NEW YORK SUPREME COURT, APPELLATE DIVISION, FIRST DEPARTMENT


November 25, 2008

YVONNE DILONE, PLAINTIFF-APPELLANT,
v.
TAK LEU CHENG, DEFENDANT-RESPONDENT.

Order, Supreme Court, Bronx County (Norma Ruiz, J.), entered July 20, 2007, which granted defendant's motion for summary judgment dismissing the complaint, unanimously affirmed, without costs.

Published by New York State Law Reporting Bureau pursuant to Judiciary Law § 431.

This opinion is uncorrected and subject to revision before publication in the Official Reports.

Mazzarelli, J.P., Friedman, Nardelli, Buckley, Freedman, JJ.

21398/05

Defendants' experts' findings, upon objective testing, that plaintiff's injuries had resolved by the time of examination nine months after the accident demonstrated prima facie that plaintiff did not suffer a serious injury within the meaning of Insurance Law § 5102(d) (see Brown v Achy, 9 AD3d 30, 31 [2004]).

As plaintiff's submissions address her condition within 92 days of the accident, plaintiff failed to rebut defendants' experts' findings (see Hoisington v Santos, 48 AD3d 333 [2008]). Her osteopath's report failed to establish an adequate causal connection between plaintiff's claimed continuing range of motion limitations and the accident. Moreover, plaintiff did not adequately explain the 14-month gap in her treatment (see Pommels v Perez, 4 NY3d 566, 574 [2005]).
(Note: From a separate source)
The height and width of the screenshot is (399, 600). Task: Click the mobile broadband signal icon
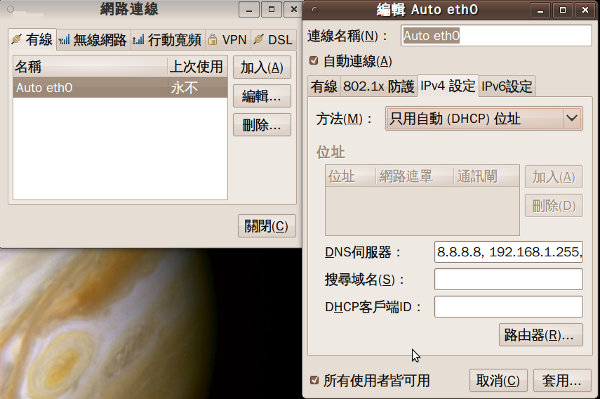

Plaintiff's submissions were also insufficient to raise an issue of fact as to her 90/180-day claim (see Grimes-Carrion v Carroll, 17 AD3d 296, 297 [2005]; Thompson v Abbasi, 15 AD3d 95, 100-101 [2005]).

THIS CONSTITUTES THE DECISION AND ORDER OF THE SUPREME COURT, APPELLATE DIVISION, FIRST DEPARTMENT.

20081125

© 1992-2008 VersusLaw Inc.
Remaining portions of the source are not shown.